The cyst: the cyst is oval and measures
8-14 micrometer in length and 7-10 micrometer in width. It has four nuclei,
flagella and blepharoplast. The cyst is smooth and colourless. It represents
the resting stage of organism. Its rigid outer wall protects the organisms from
unfavourable conditions. It has been observed that the cyst hatches only after
exposure to acidic conditions of stomach.
4.
SOURCE OF
INFECTION AND TRANSMISSION
Giardia lamblia is transmitted
through fecal-oral route with the ingestion of cysts. Primary route are
personal contact and contaminated water and food. The cyst is transmitted from
individual to individual by water and food contaminated by faecal matter. After
the cyst is ingested, its cytoplasm differentiates into two motile, fully
formed trophozoites. These then come out of the cyst wall and attach themselves
to the epithelial surface of the small intestine. Subsequently they multiply by
binary fission.
Within days after
infection, millions of trophozoites develop. These may completely cover a party
of epithelial surface of small intestine. Giardia
lamblia is not considered as tissue parasite, but its ability to adhere
closely to the columnar cells at the level of microvilli results in antigenic
stimulations of the host. The cysts are formed in the small intestine.
5.
SYMPTOMS
Symptoms might
include watery diarrhoea alternating with greasy stools. Fatigue, cramps and
belching gas also may occur. Some people have no symptoms.
People may experience:
Pain areas: in the
abdomen
Gastrointestinal: diarrhoea,
belching, bloating, indigestion, nausea, passing excessive amounts of gas,
vomiting, or flatulence
Whole body: fatigue,
loss of appetite, malaise, or malnutrition
Also common: cramping,
failure to thrive, malodorous stool, or weight loss
6.
PREVENTION/PROPHYLAXIS
Proper maintenance of water supply
systems. Washing of hands and avoiding potentially contaminated food and
untreated water.
7.
TREATMENT
Giardia lamblia is difficult to
diagnose, which often leads to delay in treatment or misdiagnosis. Several
tests should conducted over one-week period for proper detection.
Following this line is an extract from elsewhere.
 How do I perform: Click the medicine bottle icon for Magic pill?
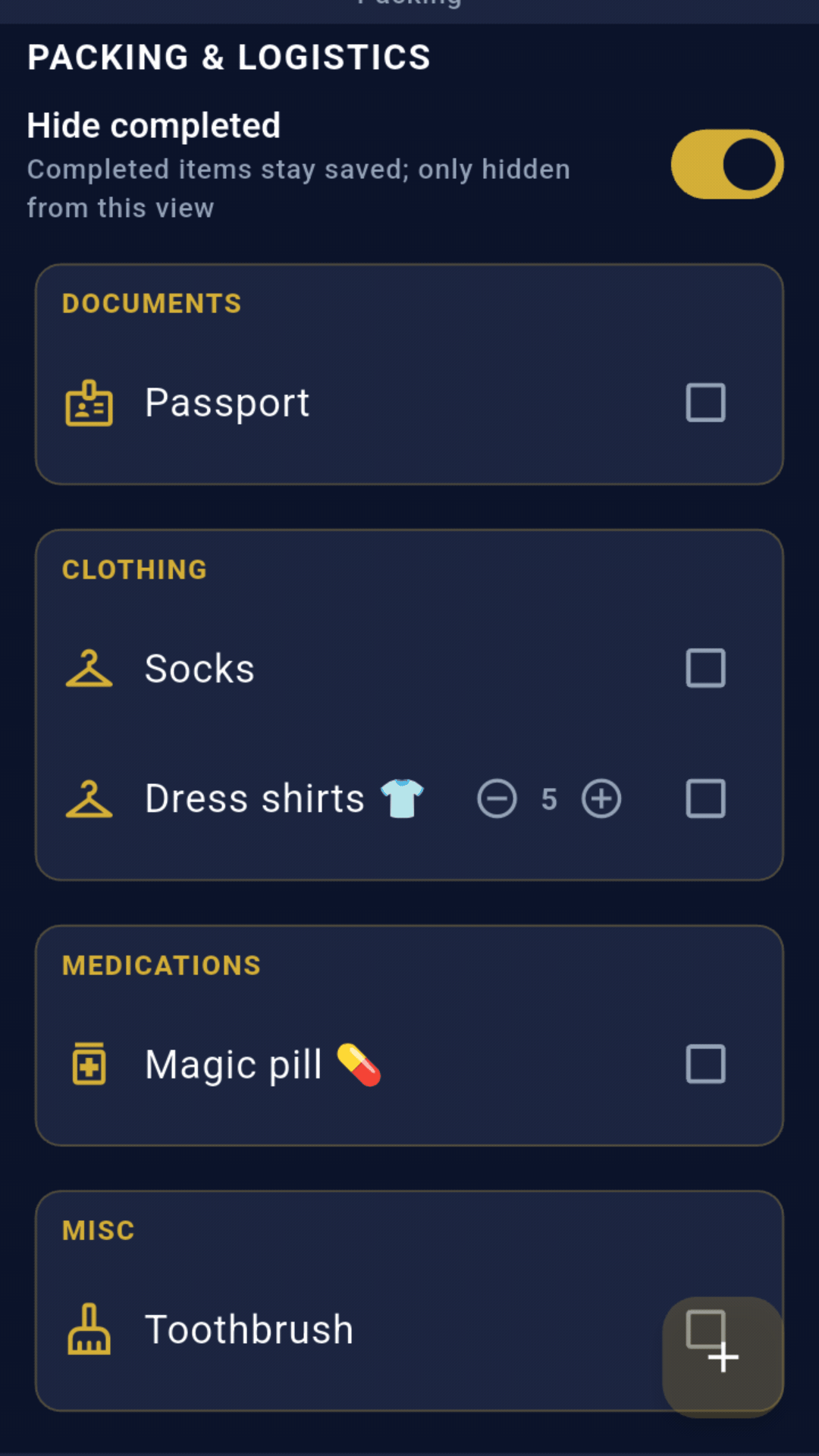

The Giardia lamblia infection can be
diagnosed by examination of stool for motile trophozoites or for distincitive
oval cysts of Giardia lamblia. Modern
tests like ELISA are capable of
detecting even minor infections of Giardia
lamblia.
Treatment is not
always necessary, since the infection usually resolves on its own. However if
infection is acute or symptoms persists then nitroimidazole medication is used
such as metronidazole, tinidazole, secnidazole or ornidazole.
During pregnancy,
paromomycin is preferred treatment drug because of its poor intestinal
absorption and thus less exposure to the foetus.
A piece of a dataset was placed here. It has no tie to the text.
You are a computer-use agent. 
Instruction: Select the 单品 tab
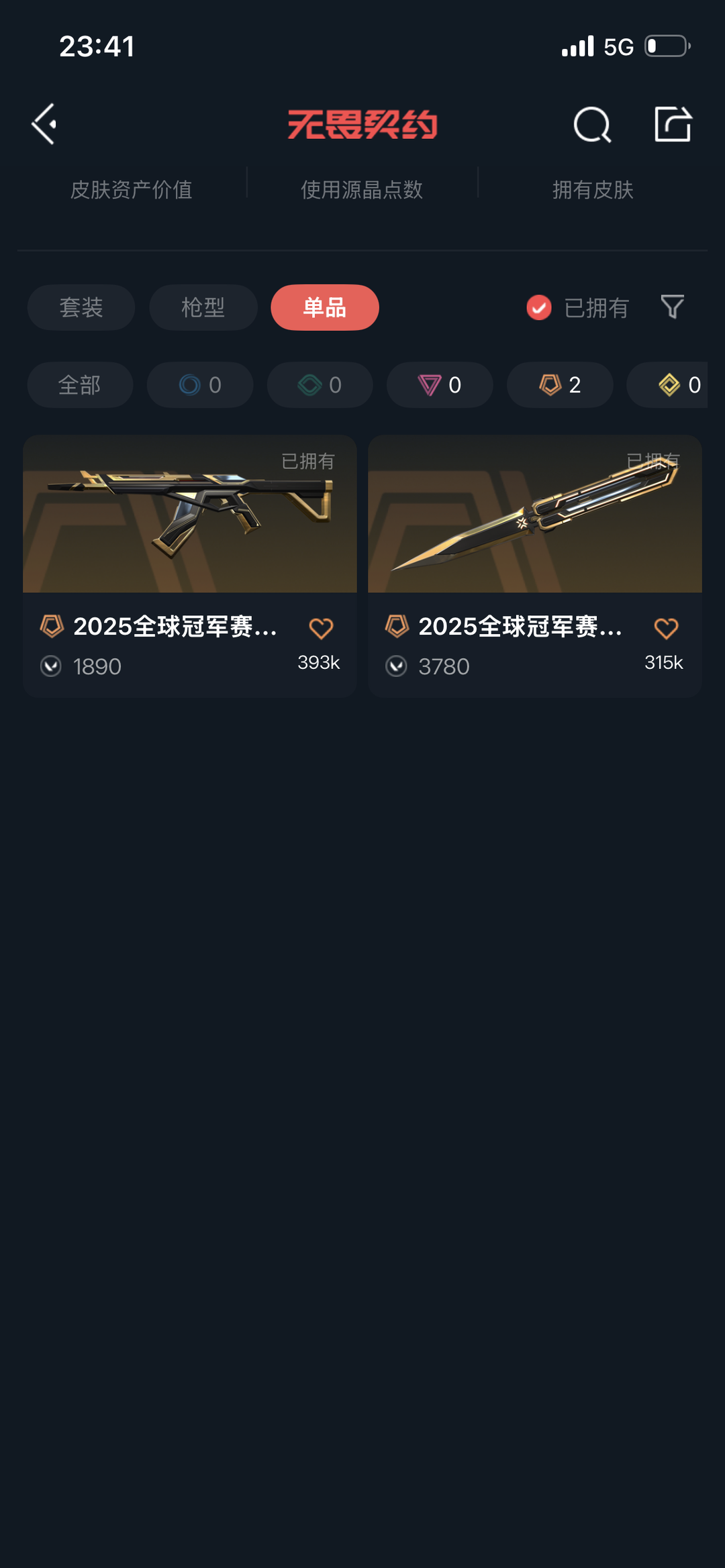coord(325,307)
[i] "Giardiasis (beaver fever)". New York State
Department of Health. October 2011. Retrieved21 June 2015.
[ii] Esch KJ, Petersen CA
(January 2013). "Transmission
and epidemiology of zoonotic protozoal diseases of companion animals". Clin Microbiol Rev.26 (1): 58–85.
[iii] Nygård K, Schimmer B, Søbstad Ø, Walde
A, Tveit I, Langeland N, Hausken T, Aavitsland P (2006). "A large community outbreak of waterborne
giardiasis-delayed detection in a non-endemic urban area". BMC Public Health. 6 (1): 141. doi:10.1186/1471-2458-6-141. PMC 1524744. PMID 16725025.